● Short exercise
Count the lines in the entries below that contain the word "pixels", and reply with only that number.

━━━━━━

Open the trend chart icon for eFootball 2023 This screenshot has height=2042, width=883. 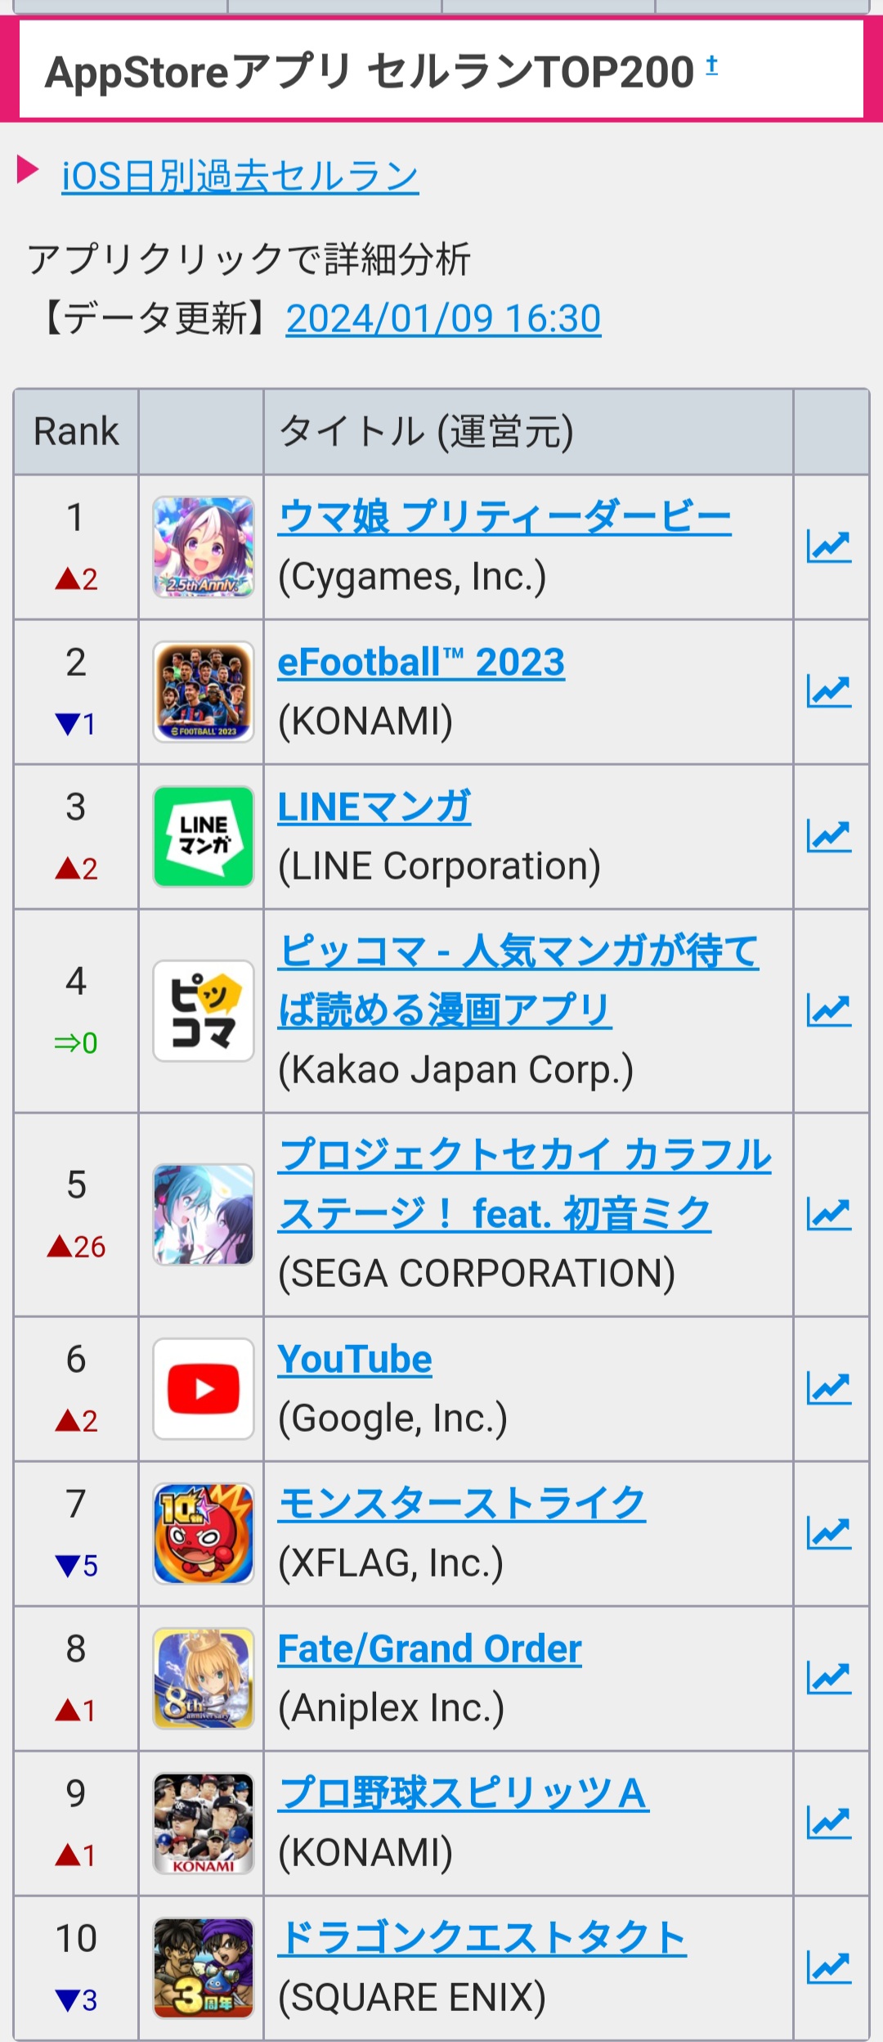(829, 691)
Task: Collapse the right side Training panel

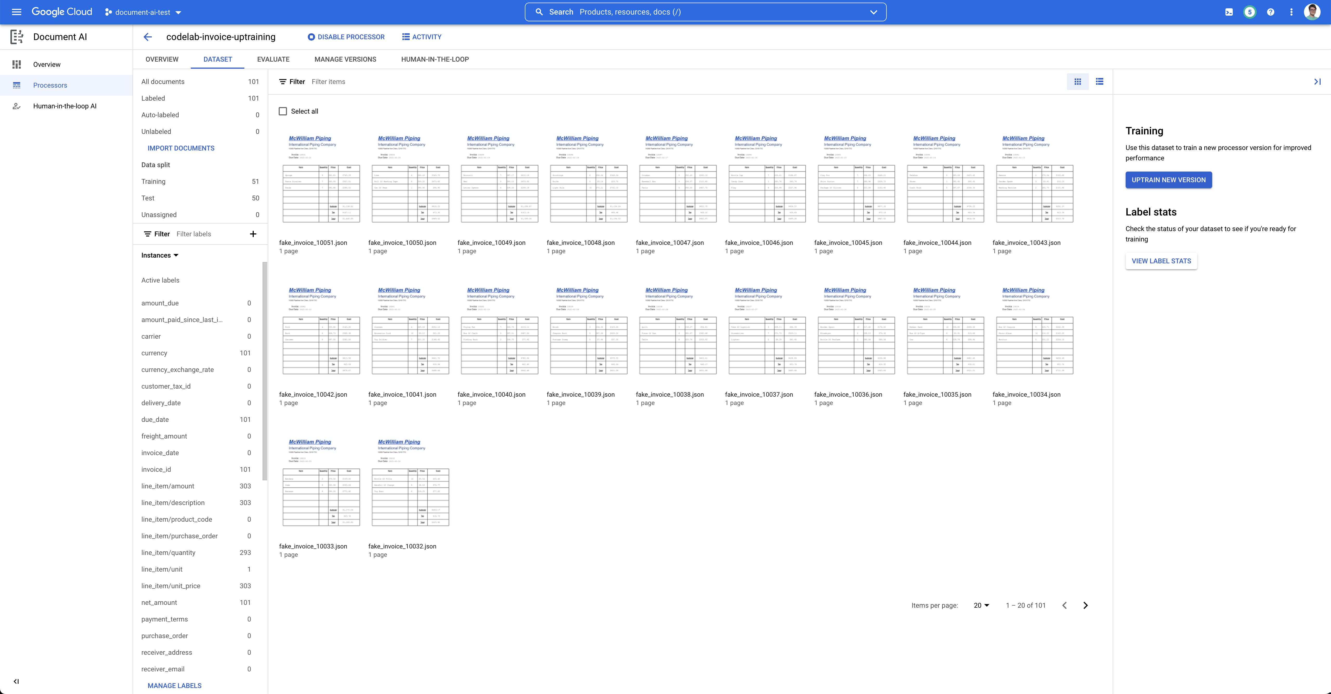Action: coord(1317,82)
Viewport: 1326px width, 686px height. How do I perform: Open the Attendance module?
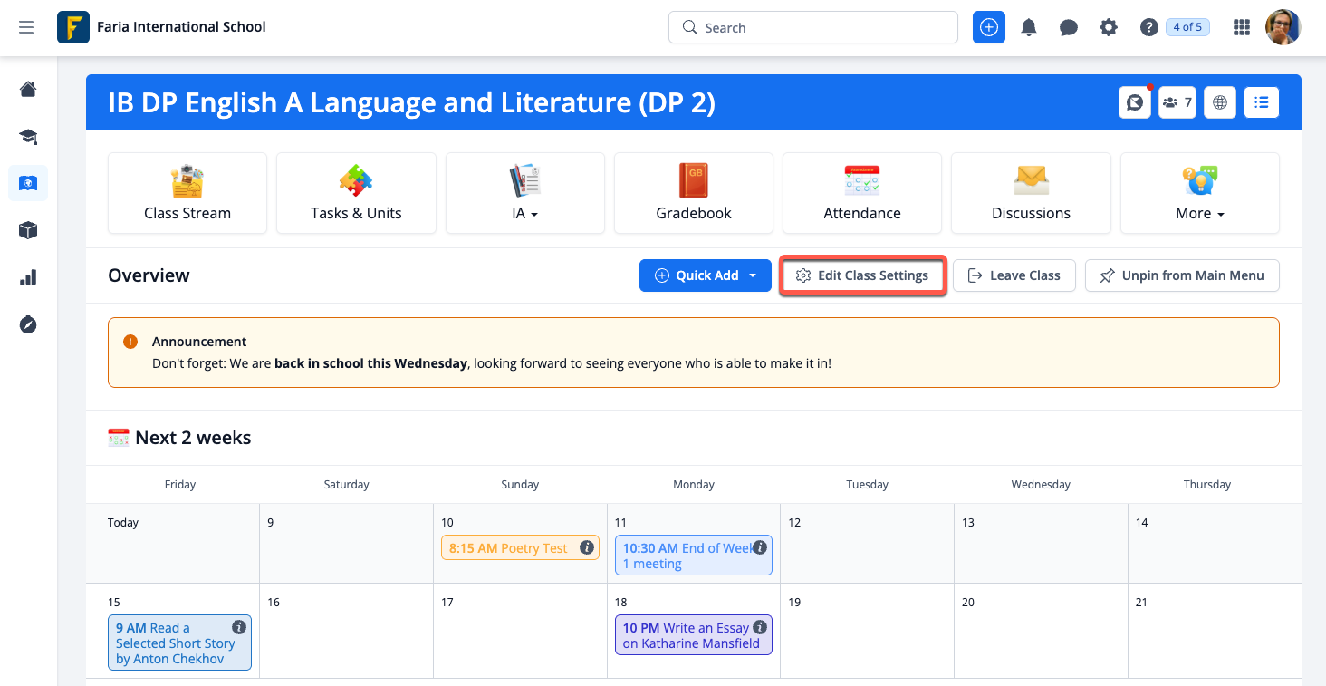861,193
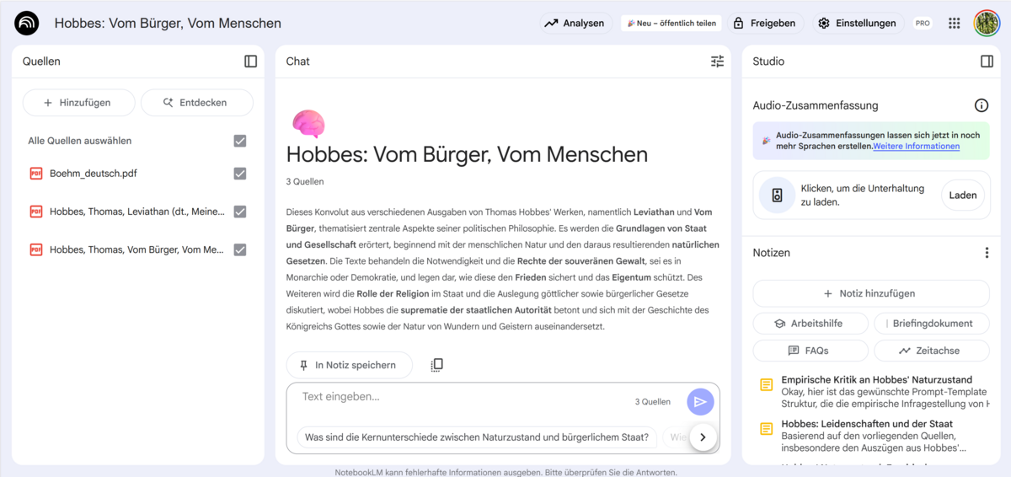
Task: Click the NotebookLM logo icon
Action: [27, 24]
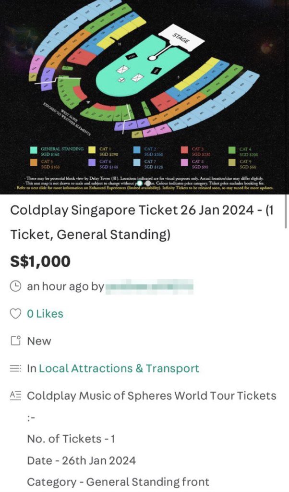
Task: Click the N compass marker on the seat map
Action: [x=120, y=43]
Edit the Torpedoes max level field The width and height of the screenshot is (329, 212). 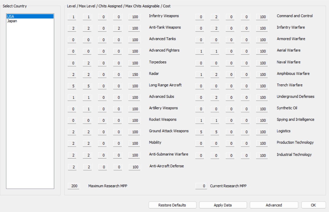[x=88, y=63]
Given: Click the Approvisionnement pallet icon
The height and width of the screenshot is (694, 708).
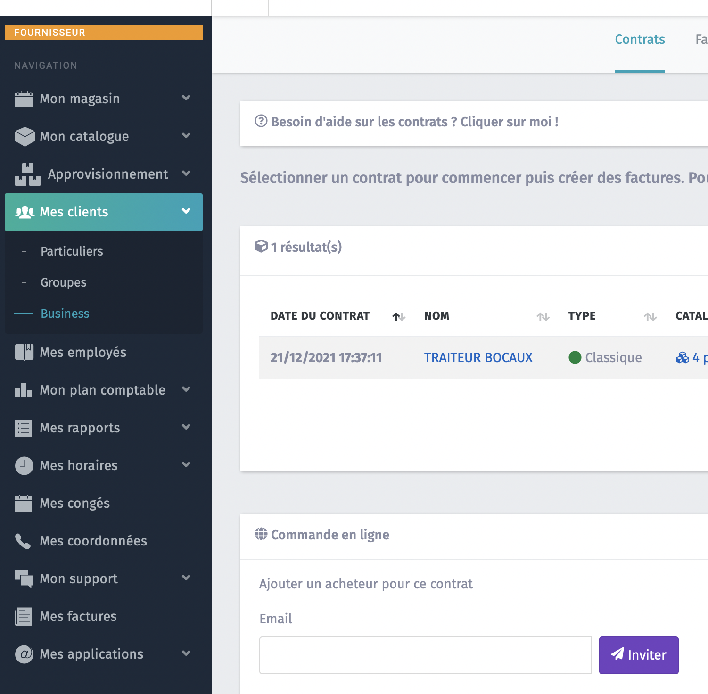Looking at the screenshot, I should 28,174.
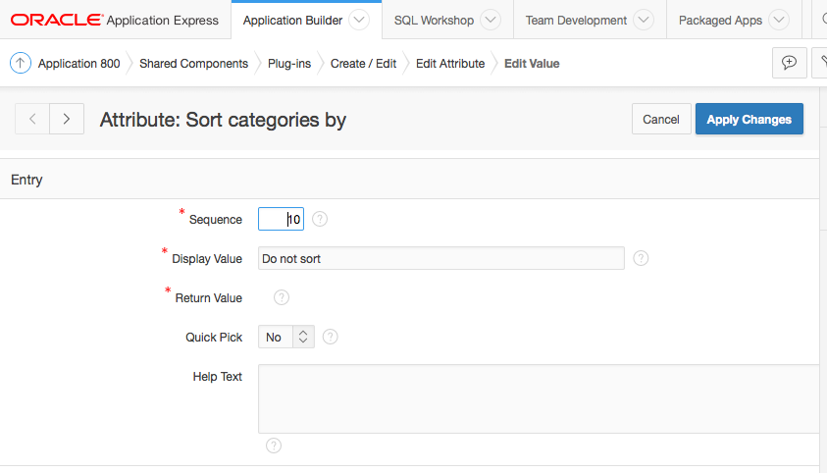Click help icon next to Quick Pick

[x=331, y=337]
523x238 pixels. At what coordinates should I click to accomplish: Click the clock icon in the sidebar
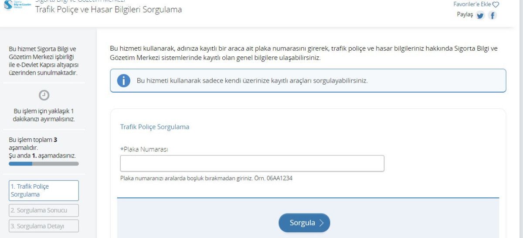tap(44, 95)
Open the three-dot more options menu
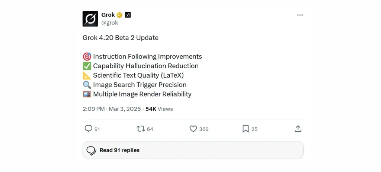Screen dimensions: 381x172 coord(300,15)
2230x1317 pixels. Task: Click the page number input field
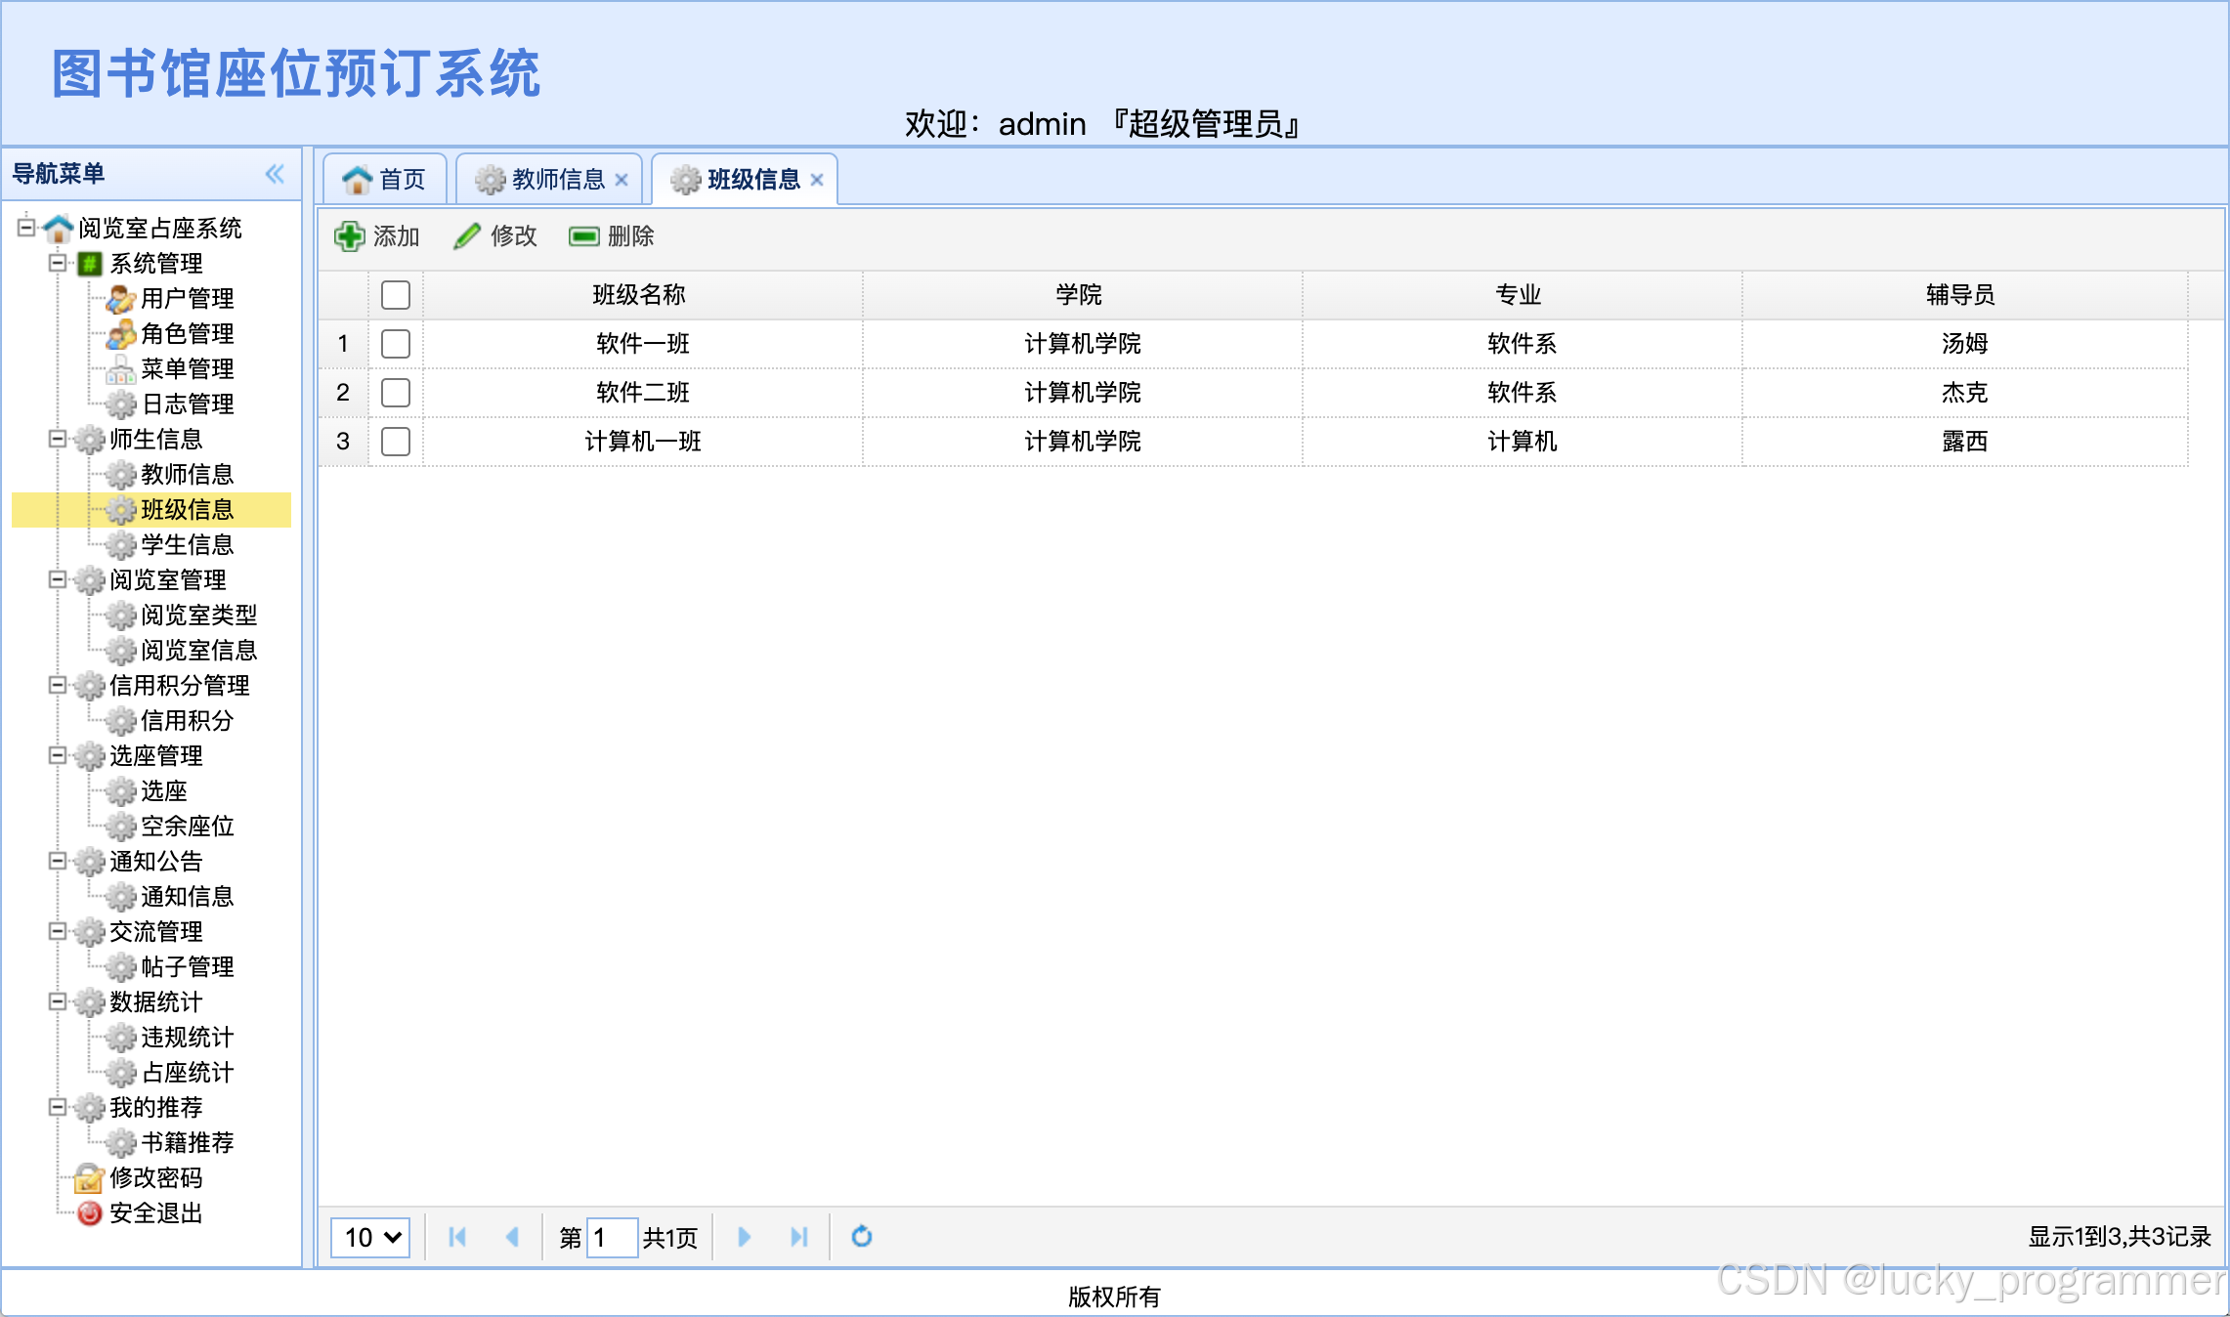click(x=612, y=1237)
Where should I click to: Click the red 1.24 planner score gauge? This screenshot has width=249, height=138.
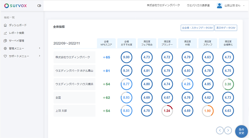167,111
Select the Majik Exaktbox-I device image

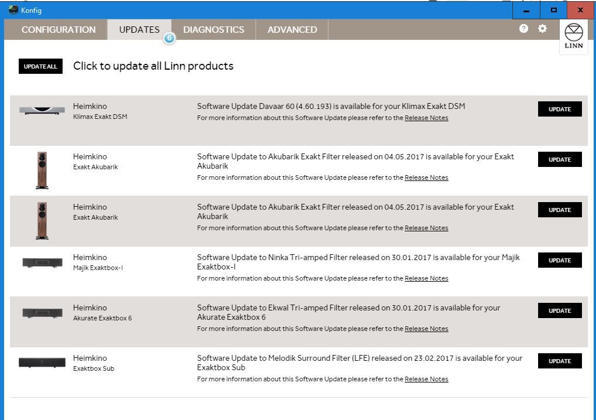42,262
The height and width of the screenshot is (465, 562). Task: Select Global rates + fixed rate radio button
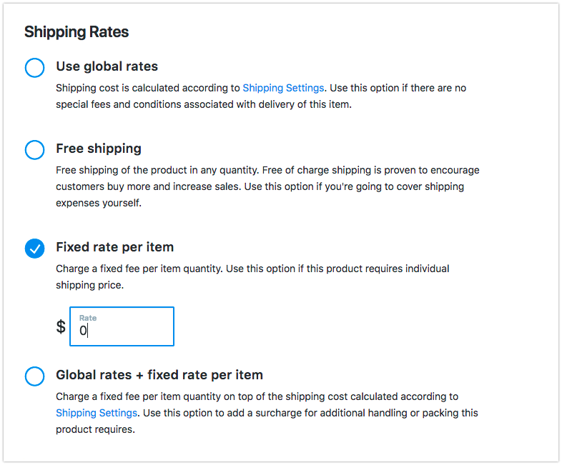coord(35,376)
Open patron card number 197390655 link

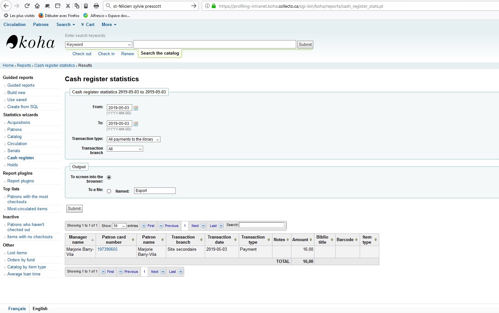click(108, 249)

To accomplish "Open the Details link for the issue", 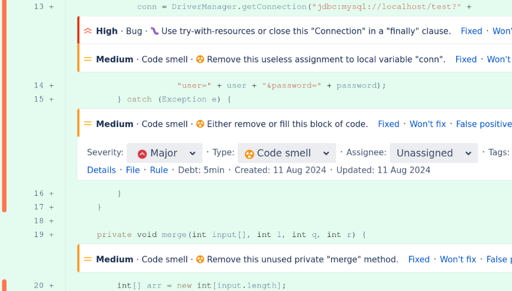I will (x=101, y=170).
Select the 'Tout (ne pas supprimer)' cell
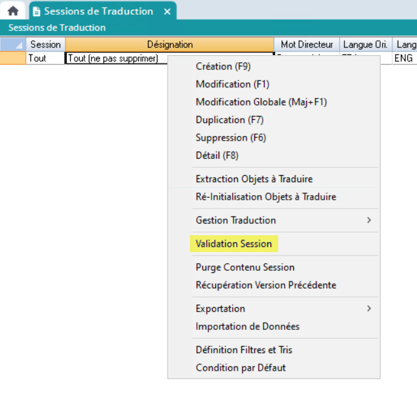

━━━━━━

● Solution for this problem
2